Cyber crime: Britain 'lacks skills' to tackle £27bn threat
The UK could be vulnerable to 'persistent' cyber attacks for 20 years due to ability gap
BRITAIN'S fight against cyber crime is being hampered by a serious skills gap that could take two decades to fill, according to a report from the public spending watchdog.
The National Audit Office (NAO) warns today that the number of IT and cyber security professionals has not grown in line with internet usage, leaving many at risk of online fraud. According to Cabinet Office figures, cyber crime costs the UK up to £27bn every year, with the NAO labelling the threat "persistent and continually evolving".
Education officials questioned by the spending watchdog said it could take 20 years to address the ability gap, warning the current supply of graduates lack the skills to meet the demand. Cyber attacks are considered a serious security issue, ranked as one of the top four national risks to Britain in 2010.
MI5's director-general Jonathan Evans warned that "industrial-scale processes" were undermining both businesses and state security in a public speech in 2012, notes the Daily Telegraph. He said: "This is a threat to the integrity, confidentiality and availability of government information but also to business and to academic institutions."

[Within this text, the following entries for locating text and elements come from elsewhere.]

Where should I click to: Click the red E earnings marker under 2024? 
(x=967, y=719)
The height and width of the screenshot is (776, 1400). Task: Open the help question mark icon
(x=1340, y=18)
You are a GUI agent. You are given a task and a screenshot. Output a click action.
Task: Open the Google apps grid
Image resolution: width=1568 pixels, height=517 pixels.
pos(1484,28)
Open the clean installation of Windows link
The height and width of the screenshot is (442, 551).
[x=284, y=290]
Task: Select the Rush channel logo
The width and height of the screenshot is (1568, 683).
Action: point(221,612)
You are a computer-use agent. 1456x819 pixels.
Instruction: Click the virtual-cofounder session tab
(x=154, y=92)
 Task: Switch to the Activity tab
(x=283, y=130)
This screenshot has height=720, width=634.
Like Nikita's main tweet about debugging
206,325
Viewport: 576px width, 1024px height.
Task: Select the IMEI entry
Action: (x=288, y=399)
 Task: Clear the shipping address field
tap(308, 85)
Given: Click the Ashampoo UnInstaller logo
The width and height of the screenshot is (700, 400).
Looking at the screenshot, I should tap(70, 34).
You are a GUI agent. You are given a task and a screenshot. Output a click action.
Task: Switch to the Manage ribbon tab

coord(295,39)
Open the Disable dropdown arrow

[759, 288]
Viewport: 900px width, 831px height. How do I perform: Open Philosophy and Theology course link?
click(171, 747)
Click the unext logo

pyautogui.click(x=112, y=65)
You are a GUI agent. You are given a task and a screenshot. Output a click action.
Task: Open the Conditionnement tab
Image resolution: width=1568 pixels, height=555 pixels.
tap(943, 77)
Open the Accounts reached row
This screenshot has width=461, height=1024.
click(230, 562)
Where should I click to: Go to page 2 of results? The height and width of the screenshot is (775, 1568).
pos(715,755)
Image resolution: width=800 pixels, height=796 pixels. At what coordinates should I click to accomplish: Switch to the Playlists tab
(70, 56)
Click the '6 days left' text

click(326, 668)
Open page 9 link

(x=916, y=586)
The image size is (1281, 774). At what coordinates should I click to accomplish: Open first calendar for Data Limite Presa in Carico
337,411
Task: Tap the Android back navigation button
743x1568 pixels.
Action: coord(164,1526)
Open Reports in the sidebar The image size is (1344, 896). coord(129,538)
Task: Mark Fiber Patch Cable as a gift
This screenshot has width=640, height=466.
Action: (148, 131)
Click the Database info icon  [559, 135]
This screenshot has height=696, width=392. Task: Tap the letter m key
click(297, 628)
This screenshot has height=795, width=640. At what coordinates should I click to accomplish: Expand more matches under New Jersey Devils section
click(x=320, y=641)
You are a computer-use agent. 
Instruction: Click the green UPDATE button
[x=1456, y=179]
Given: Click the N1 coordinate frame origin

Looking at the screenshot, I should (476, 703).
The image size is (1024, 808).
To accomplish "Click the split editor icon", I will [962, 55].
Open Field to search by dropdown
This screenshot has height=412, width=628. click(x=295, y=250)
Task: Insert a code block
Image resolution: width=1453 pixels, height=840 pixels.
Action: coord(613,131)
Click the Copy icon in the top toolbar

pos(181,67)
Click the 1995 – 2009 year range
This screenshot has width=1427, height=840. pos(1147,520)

Despite the skills gap, the NAO found elements of the government's cyber security strategy are working, with the Serious Organised Crime Agency catching more than 2.3 million compromised debit or credit cards since 2011, preventing a loss of £500m, and Action Fraud, the national fraud reporting centre, blocking £292m-worth of attempted scams in 2012.
Labour MP Margaret Hodge, chair of the Public Accounts Committee, called on the government to deliver a "robust" cyber security strategy in response to the report but the Cabinet Office claimed the UK was already "investing heavily in research and education".